His unseeing eyes flashed.

"Yes, I figured you would know him. A friend I presume?"

"Friend," he spit that word out icily. "Is that what he said?"

"Yes."

"Barely. I hated him. I probably still do."

Nadia was dismayed at that comment. "What's wrong with him?"

"He's a spoiled brat, that's what he is. The only reason he's in the Conservatory is because he wants to be there, regardless if any of this professors, or myself, think he should be. His money bought him in. He has little talent whatsoever."

Nadia was stung. "I wouldn't say that if I were you. I thought he was a nice man. A _very_ nice man."

"Sure he was," Andrei muttered.

"He has been very kind to me ever since we met! He even gave me a key to a practice room in the Conservatory," she said proudly.

"That's all very well," he said irritably, but he didn't have a come-back.

"I think I rather like him too. We might meet again, perhaps for a date."

This really annoyed Andrei, who turned very bitter in his reply.

"But you have now gone besides the point haven't you? You said he was the one thing that didn't go so _'great,'_ eh?"

Nadia again was stung, because he was right.

"Well, one thing did happen... but now I won't say since you like to insult him. He asked if I knew you is all."

Suddenly, something dark went over Andrei's face. "What was that?" he said with great interest.

"He... he wondered if I know you. I said yes, and he wondered how and I said-"

"What did you say?!"

"I-I said... that I just happened to see you, I-I've made up a story of what I do," Nadia felt a surge of regret and embarrassment now.

Andrei sighed angrily. "What a fool he is. Whatever you do, don't associate with him. He's probably already found out you work for me, but what he'll do, I can't say for sure... but I can say for sure he's leading you on."

Nadia was really offended this time. "Leading me on? How-- How dare you say that! I'm perfectly aware of our chemistry and I would have to say we get along really well. Our... acquaintance should be none of your business."

"Perhaps you're right..." he said gloomily.

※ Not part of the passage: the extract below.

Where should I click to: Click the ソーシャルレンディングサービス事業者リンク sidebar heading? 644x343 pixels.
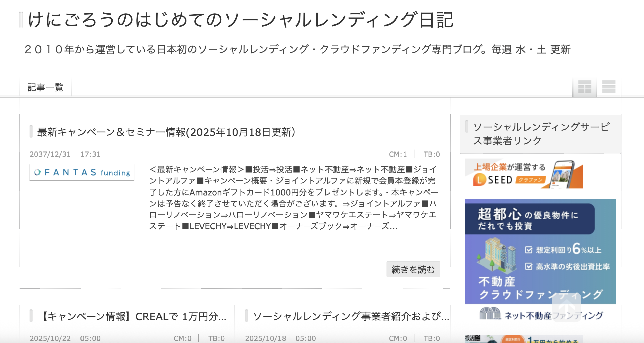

With both of them irritated at each other, it was hard for them to get started right away, but they eventually did, and perhaps for the better, since they were encountering a very dissonant part of Andrei's scherzo.

"I'll show Andrei..." Nadia said to herself. "So much for what... he had said before... _Maxim _obviously cares about me more..."

The next few days, Nadia felt estranged from Andrei, but concurrently she started becoming even better acquainted with Voronin at the Conservatory. He found her out in the practice rooms, and together they played music. Voronin shared some of his compositions with Nadia, and despite what Andrei had said, he seemed quite talented.

"Would you like to go to a concert this Friday night?" he asked one day while walking down a Conservatory hallway. "One of my works is being premiered there, an orchestral piece. I think you would like it."

"Oh would I! Only... that's when..."

"A conflict? How?"

"That's when... I work at my job."

"Night shift eh?" suddenly, Voronin gave that sly smile again.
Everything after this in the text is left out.